__BRANO SCELTO__
┄┄┄┄┄┄

"...tutti si aspettano che se sei una donna e vuoi fare le stesse cose di un uomo, tu le debba fare meglio e con più fatica, ma all’indietro e sui tacchi”


Vi faccio una domanda. Cosa significa essere donna nel 2020?
In quant* di voi hanno una risposta pronta?
Essere donna nel 2020 può voler dire tante cose, essere una donna autonoma, indipendente, che può far sentire la sua voce, che lavora ( e molte più ore di un uomo), che può diventare madre oltre i 40 anni.
Sapete come la penso?


Che non è cambiato nulla rispetto a 30, 40 anni fa o anche più.
Siamo autonome si ma quando arrivano i figli siamo le prime a rinunciare alle nostre aspettative, alle nostre libertà, a noi stesse.
Siamo indipendenti certo ma lavorando in ufficio, in fabbrica, in ospedale ecc per poi poter tornare a casa ad occuparsi della casa, dei figli, della spesa. Siamo talmente indipendenti che alla sera, talmente stanche,  difficilmente ci verrà voglia di uscire con le amiche.
Per non parlare del fatto che se decidiamo di fare un week end con le amiche o partecipare ad un corso l'organizzazione per la riuscita dell'evento è al pari di un viaggio nella città più remota del mondo.
Possiamo far sentire la nostra voce finché qualcuno non alza la sua e ci invita pure a prendere la porta, può succedere in ogni ambiente e in diverse situazioni.
Possiamo diventare madri da "vecchie" certo, ma benché la gioia di abbracciare i figli e crescerli sia una gioia immensa, ogni giorno si  fa a pugni con la stanchezza, con le preoccupazioni di noi mamme adulte, del nostro modo di educare i figli alla vecchia maniera, dove non si dice sempre ciao a tutti ma buongiorno e buonasera. Dove si sta seduti a tavola finché tutti non hanno finito, dove non sempre te lo devo spiegare ma a volte non c'è un perché a un "no".
Bisogna provare ad allattare due gemelli per 2 anni e 4 mesi! ne vado fiera per me e per loro ma è stato un enorme impegno e fatica fisica.
Siamo multitasking e taac siamo state fregate.
Siamo passatemi il termine multiseme!!!!
Lavorativamente parlando è un disastro.

┄┄┄┄┄┄

__DATI DISPONIBILI__
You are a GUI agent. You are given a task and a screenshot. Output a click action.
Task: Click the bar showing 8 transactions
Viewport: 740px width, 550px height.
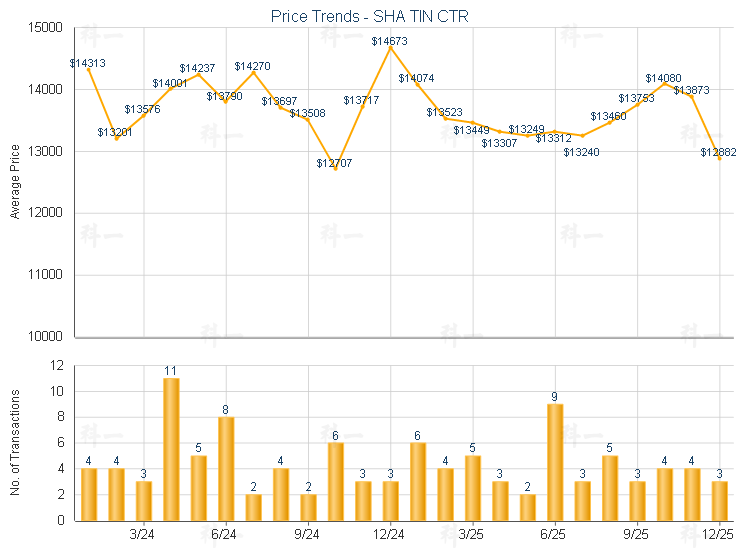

┄┄┄┄┄┄

__IL PROBLEMA__
Copia parola per parola, dal brano sull'essere donna nel 2020, tutto quello che va da "Possiamo diventare madri" giù fino a "il termine multiseme!!!!". Per rispondere serve solo il brano, non l'elenco.

__RISULTATO DELL'ESERCIZIO__
Possiamo diventare madri da "vecchie" certo, ma benché la gioia di abbracciare i figli e crescerli sia una gioia immensa, ogni giorno si  fa a pugni con la stanchezza, con le preoccupazioni di noi mamme adulte, del nostro modo di educare i figli alla vecchia maniera, dove non si dice sempre ciao a tutti ma buongiorno e buonasera. Dove si sta seduti a tavola finché tutti non hanno finito, dove non sempre te lo devo spiegare ma a volte non c'è un perché a un "no".
Bisogna provare ad allattare due gemelli per 2 anni e 4 mesi! ne vado fiera per me e per loro ma è stato un enorme impegno e fatica fisica.
Siamo multitasking e taac siamo state fregate.
Siamo passatemi il termine multiseme!!!!